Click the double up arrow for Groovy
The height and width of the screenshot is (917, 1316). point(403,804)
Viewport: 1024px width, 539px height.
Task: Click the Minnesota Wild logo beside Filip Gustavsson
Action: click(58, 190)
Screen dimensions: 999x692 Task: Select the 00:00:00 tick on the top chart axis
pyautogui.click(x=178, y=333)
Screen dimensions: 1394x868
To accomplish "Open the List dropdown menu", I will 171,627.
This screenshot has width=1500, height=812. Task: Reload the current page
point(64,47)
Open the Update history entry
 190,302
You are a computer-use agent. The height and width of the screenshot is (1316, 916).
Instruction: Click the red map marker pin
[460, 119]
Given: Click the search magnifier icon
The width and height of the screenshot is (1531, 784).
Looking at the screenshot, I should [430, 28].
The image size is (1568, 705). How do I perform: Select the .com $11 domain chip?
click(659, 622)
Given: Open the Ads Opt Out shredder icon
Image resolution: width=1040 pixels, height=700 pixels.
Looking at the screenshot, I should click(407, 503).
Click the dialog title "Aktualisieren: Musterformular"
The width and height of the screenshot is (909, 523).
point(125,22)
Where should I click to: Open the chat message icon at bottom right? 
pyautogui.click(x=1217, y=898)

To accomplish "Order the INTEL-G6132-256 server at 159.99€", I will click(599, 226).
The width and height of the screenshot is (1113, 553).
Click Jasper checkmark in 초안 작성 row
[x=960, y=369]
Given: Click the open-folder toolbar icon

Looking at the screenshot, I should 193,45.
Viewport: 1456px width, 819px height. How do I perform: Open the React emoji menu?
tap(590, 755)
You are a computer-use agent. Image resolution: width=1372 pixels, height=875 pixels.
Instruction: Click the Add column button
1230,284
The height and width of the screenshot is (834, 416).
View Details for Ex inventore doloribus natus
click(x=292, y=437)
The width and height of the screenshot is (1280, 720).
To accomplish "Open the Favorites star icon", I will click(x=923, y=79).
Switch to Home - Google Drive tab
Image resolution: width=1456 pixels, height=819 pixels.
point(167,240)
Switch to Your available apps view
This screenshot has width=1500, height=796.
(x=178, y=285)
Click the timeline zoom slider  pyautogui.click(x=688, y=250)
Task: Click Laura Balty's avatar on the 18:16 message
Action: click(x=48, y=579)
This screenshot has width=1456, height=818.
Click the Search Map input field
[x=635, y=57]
* * *
Copy the records verbatim, beginning with the line that contains "Given: Click the open-folder toolbar icon" and continuing through the last line of the records, with both ends included.

Given: Click the open-folder toolbar icon

Looking at the screenshot, I should 193,45.
Viewport: 1456px width, 819px height. How do I perform: Open the React emoji menu?
tap(590, 755)
You are a computer-use agent. Image resolution: width=1372 pixels, height=875 pixels.
Instruction: Click the Add column button
1230,284
The height and width of the screenshot is (834, 416).
View Details for Ex inventore doloribus natus
click(x=292, y=437)
The width and height of the screenshot is (1280, 720).
To accomplish "Open the Favorites star icon", I will click(x=923, y=79).
Switch to Home - Google Drive tab
Image resolution: width=1456 pixels, height=819 pixels.
point(167,240)
Switch to Your available apps view
This screenshot has width=1500, height=796.
(x=178, y=285)
Click the timeline zoom slider  pyautogui.click(x=688, y=250)
Task: Click Laura Balty's avatar on the 18:16 message
Action: click(x=48, y=579)
This screenshot has width=1456, height=818.
Click the Search Map input field
[x=635, y=57]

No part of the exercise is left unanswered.